My youngest daughter said I should write about horses.

So, this post will be about horses.

I’m scared of horses.

For decades, the family would meet in South Dakota for Thanksgiving. My aunt and uncle had horses. The tradition didn’t change when I had my own family, but we did have to get hotel rooms as my family grew.  We have so many pictures of my children riding the horses. Sometimes bundled up in coats with the sun shining. But not a single picture of me on a horse.

When I was a senior in high school I tried riding one of the horses. My uncle guided the horse around the front fence line, which had recently been repaired. The horse spotted some rope left on the ground, wrapped up and looking like a snake. The horse reacted by rearing up. I was spooked, too, and fell off.

I know, not the coolest story, not even that big of a serious reaction. But for someone who spent much of his life in big cities; I was shook. And I have never been on a horse since.

Their presence is strong. I don’t have the confidence to match their energy. My kids just laugh and wave as they enjoy riding horses when they can. I just smile and wave back.

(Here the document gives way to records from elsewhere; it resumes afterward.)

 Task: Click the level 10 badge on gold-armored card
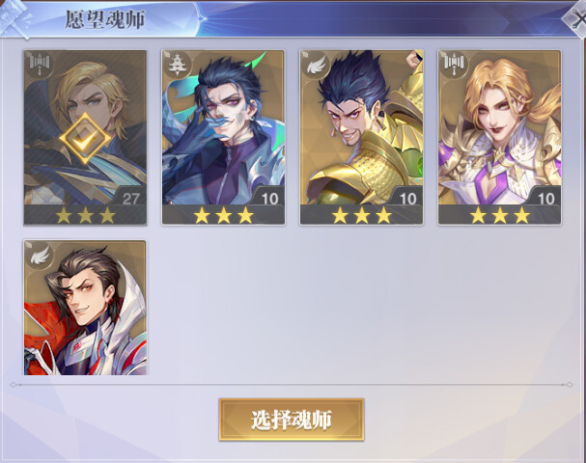[x=407, y=198]
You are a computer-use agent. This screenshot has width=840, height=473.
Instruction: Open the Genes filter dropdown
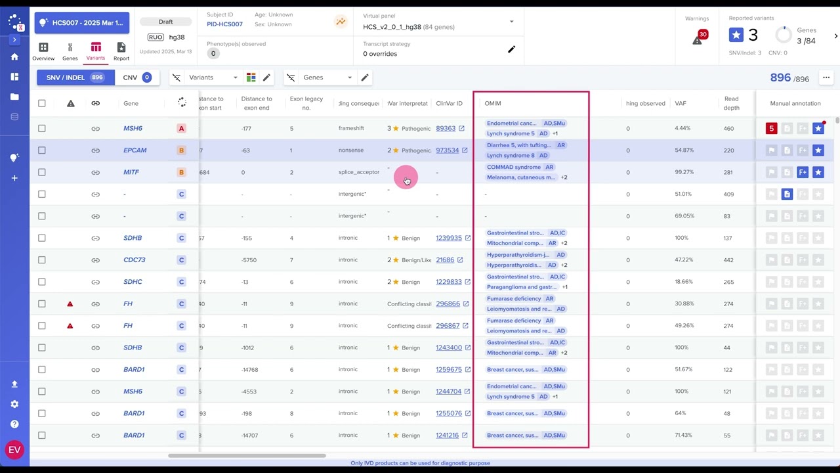tap(327, 78)
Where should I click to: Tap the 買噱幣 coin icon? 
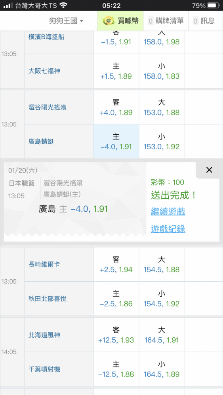(108, 21)
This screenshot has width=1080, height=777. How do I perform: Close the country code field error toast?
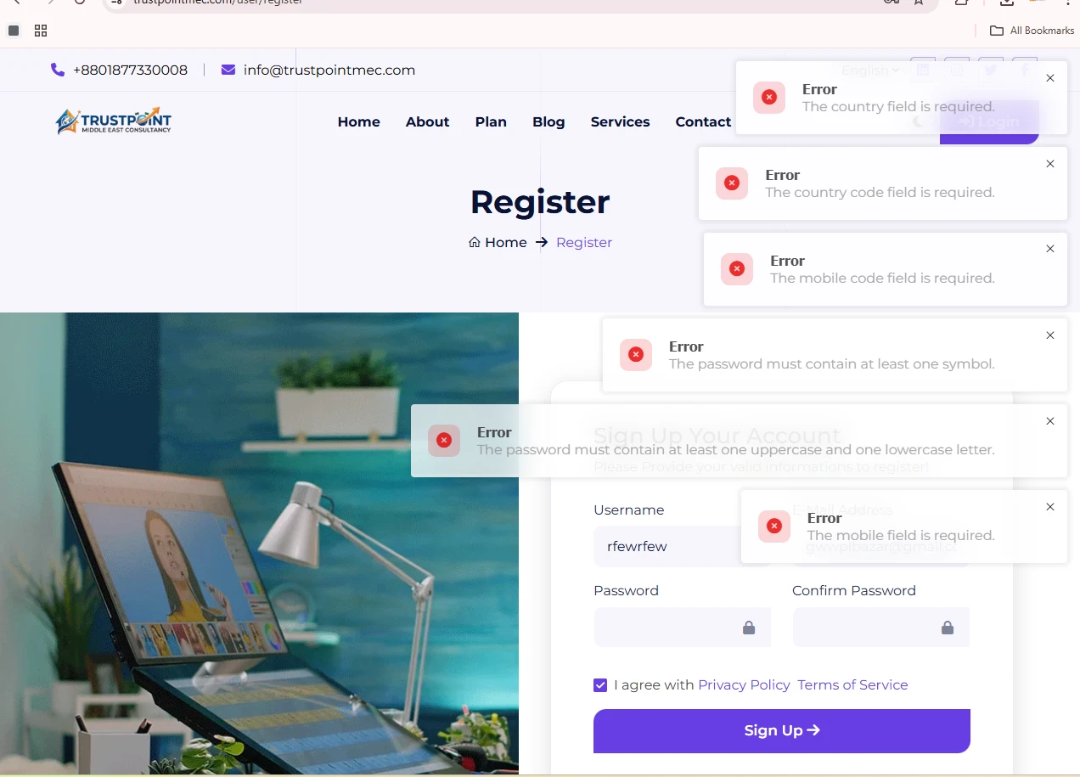click(x=1050, y=164)
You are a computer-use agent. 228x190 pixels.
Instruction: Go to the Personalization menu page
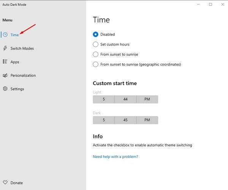point(23,76)
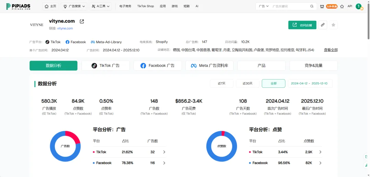Open the user avatar profile icon
Screen dimensions: 370x177
(x=358, y=6)
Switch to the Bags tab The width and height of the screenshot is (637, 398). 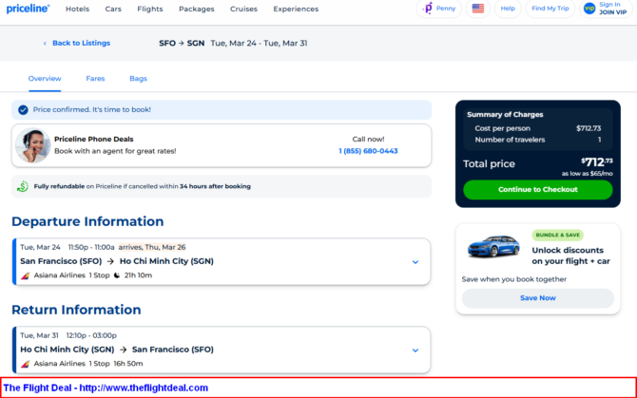click(x=138, y=78)
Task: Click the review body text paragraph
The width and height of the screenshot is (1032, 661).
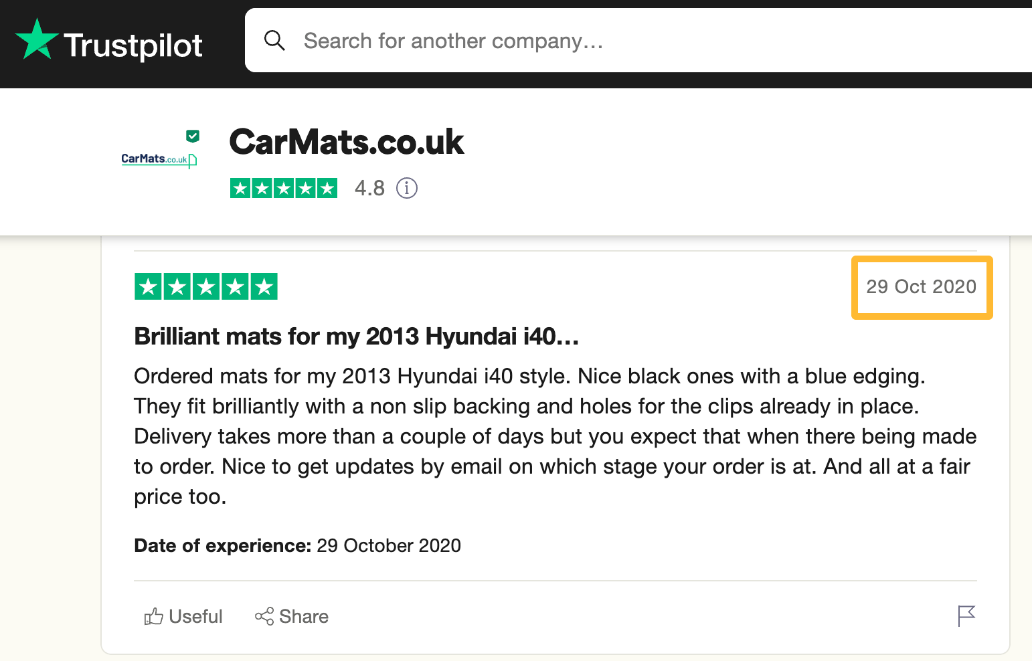Action: (554, 436)
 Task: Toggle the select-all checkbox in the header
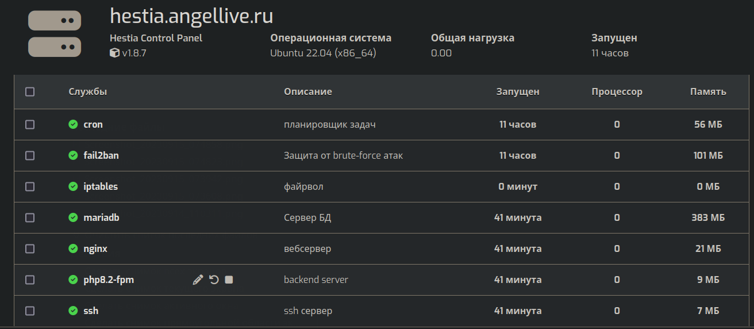(30, 91)
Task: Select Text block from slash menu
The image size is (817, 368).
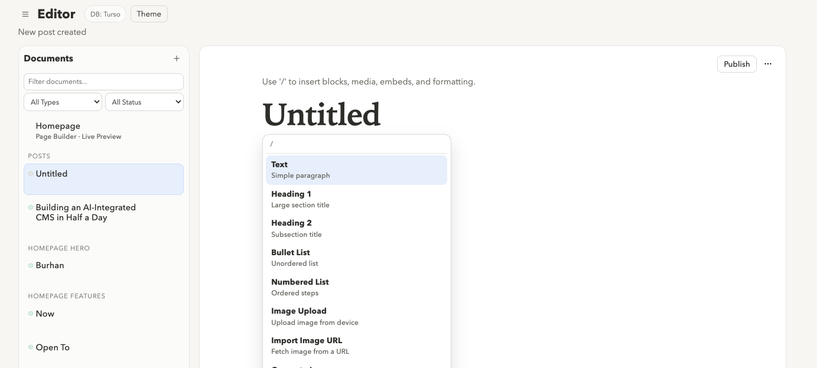Action: [x=356, y=170]
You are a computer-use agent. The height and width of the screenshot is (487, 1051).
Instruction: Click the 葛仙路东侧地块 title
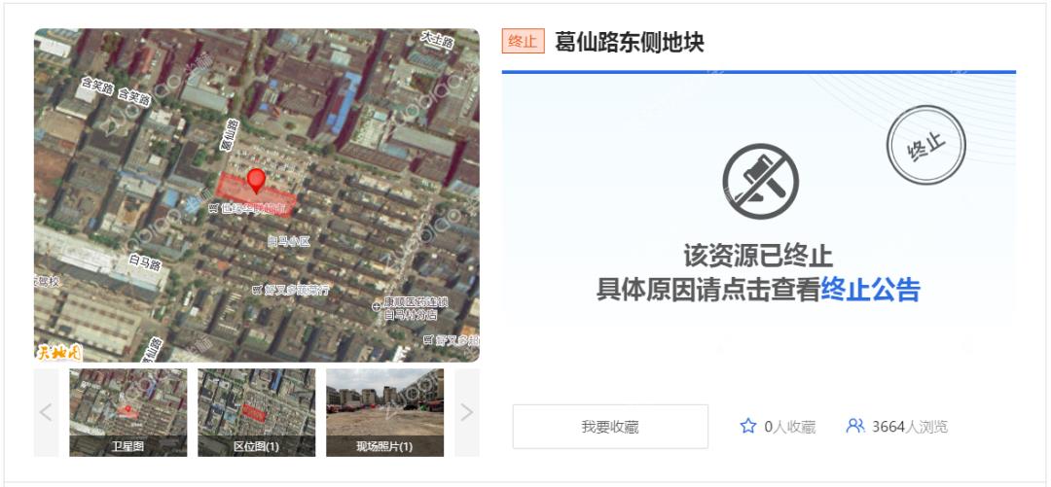630,42
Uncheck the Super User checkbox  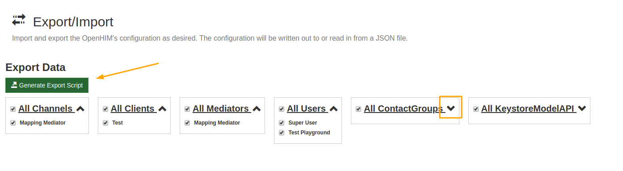point(282,123)
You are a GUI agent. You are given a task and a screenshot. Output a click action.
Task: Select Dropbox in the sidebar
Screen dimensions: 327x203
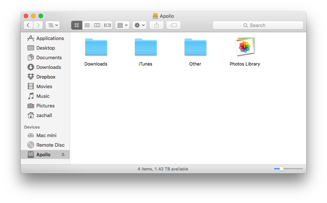coord(46,77)
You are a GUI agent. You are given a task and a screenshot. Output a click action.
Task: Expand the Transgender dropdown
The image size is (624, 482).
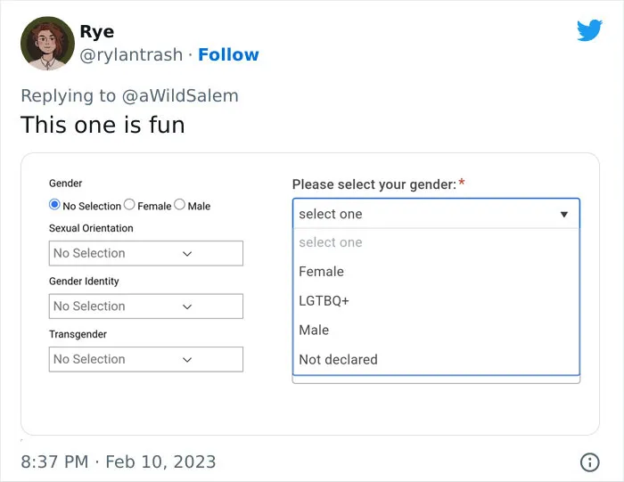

And now some words from my guest blogger, my youngest daughter (9 years old):

One time we went to Wisconsin and this one place you could ride horses in a carriage when my dad said that we were gonna go one day I was blasted with energy and joy so we went I ran to the line and when they were getting ready we pet the horses I ran to every horse petting them over and over again I also got to flick a switch on the ride, we rode in between the canyons and when we got back we went into the shop and that’s when I met my best friend canyon, shes a horse stuffed animal, horses are truly beautiful and kind.

Hope you enjoyed our post about horses.